##### Excerpt to read #####

The key to product innovation is know in advance what criteria customers are going to use to judge a product’s value - and design a product so those criteria are met.
The outcome-driven method is a new way to think about innovation with three key tenets:
- Customers buy products and services to help them get jobs done. Companies who focus on helping customers get a job done faster, more conveniently and less expensively than before are more likely to be successful.
- Customers use a set of metrics to judge how well a job is getting done and how a product performs. Only when all metrics are satisfied can a job be executed perfectly. BUT they’re seldom understood. We call these metrics desired outcomes.
- Desired outcome metrics make possible systematic, predictable innovation. Companies can improve their ability to meet customer needs, communicate value, measure satisfaction. Companies should figure out which 50-150 outcomes for a given job are important and unsatisfied and then device a few ideas that will better satisfy those underserved outcomes.

##### Dataset section #####

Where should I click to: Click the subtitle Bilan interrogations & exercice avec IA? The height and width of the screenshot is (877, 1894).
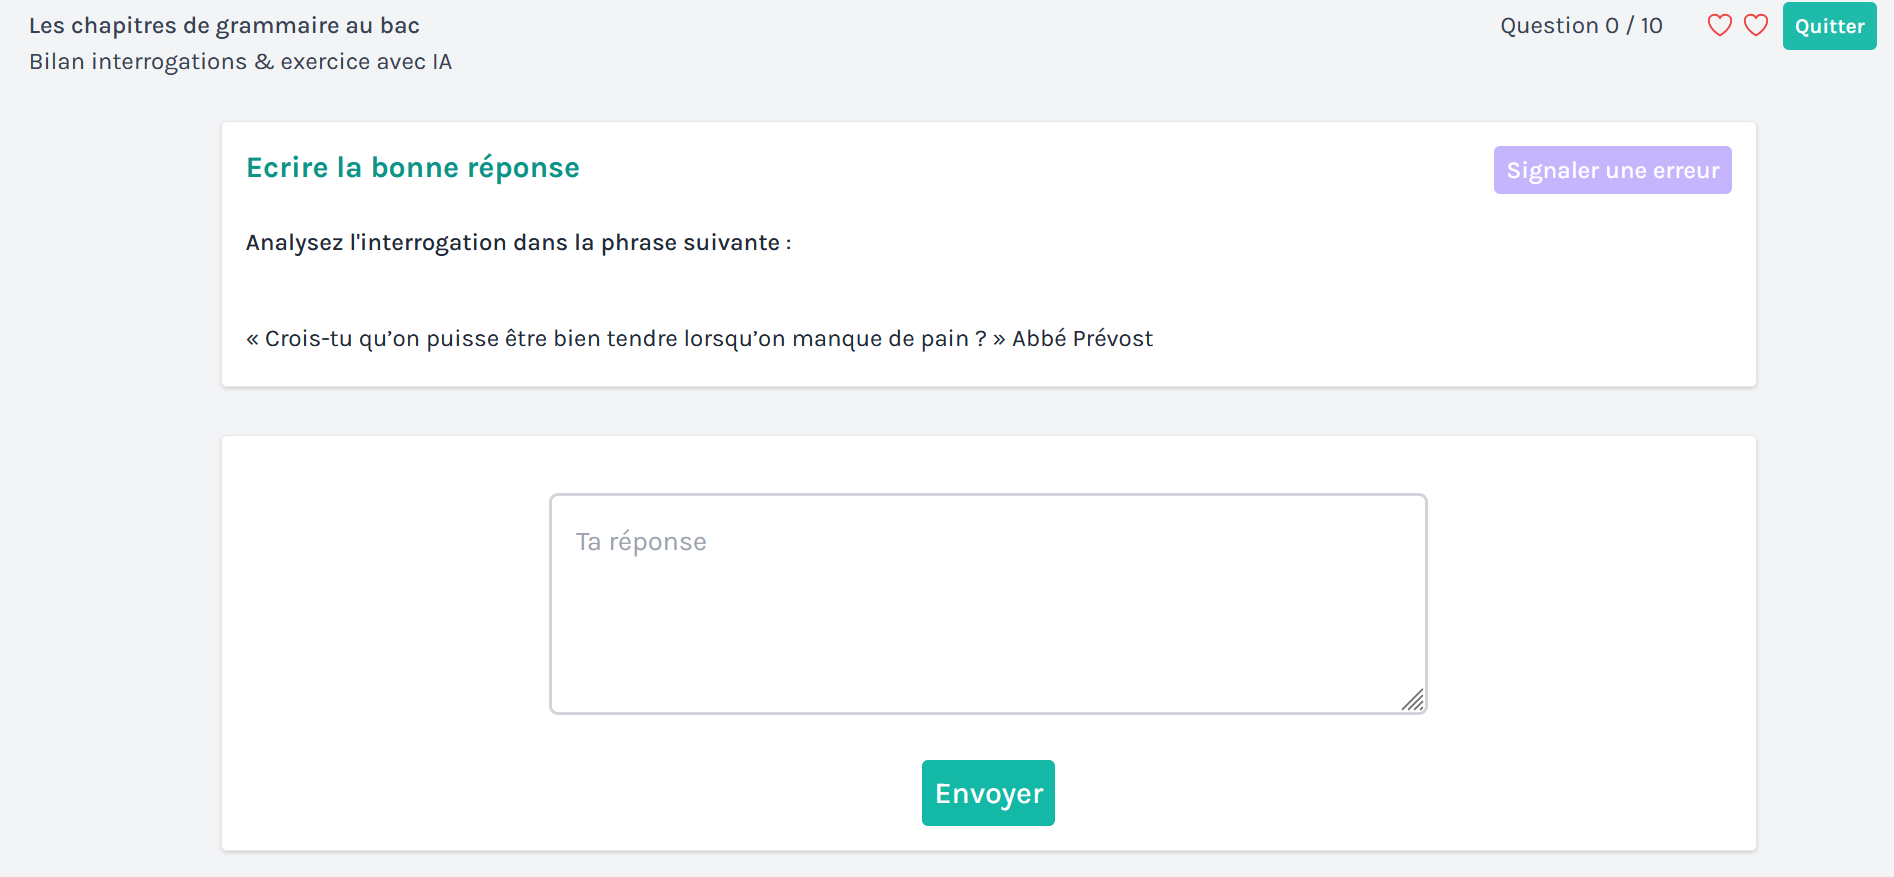pyautogui.click(x=241, y=61)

#####

:: What to do ::
A - Using the passage on outcome-driven innovation, decide whether each statement agrees with it: (i) Customers buy products and services to help them get jobs done. (ii) The metrics customers use to judge a product are usually well understood. (iii) The outcome-driven method rests on five key tenets. For each, answer yes or no and quote the words that decide it.
B - Quote the part of the passage on outcome-driven innovation that opens with the words containing "- Desired outcome" and closes with "those underserved outcomes.".

:: Results by task ::
A -
(i) Yes: "Customers buy products and services to help them get jobs done."
(ii) No: "BUT they’re seldom understood."
(iii) No: "a new way to think about innovation with three key tenets"

B -
- Desired outcome metrics make possible systematic, predictable innovation. Companies can improve their ability to meet customer needs, communicate value, measure satisfaction. Companies should figure out which 50-150 outcomes for a given job are important and unsatisfied and then device a few ideas that will better satisfy those underserved outcomes.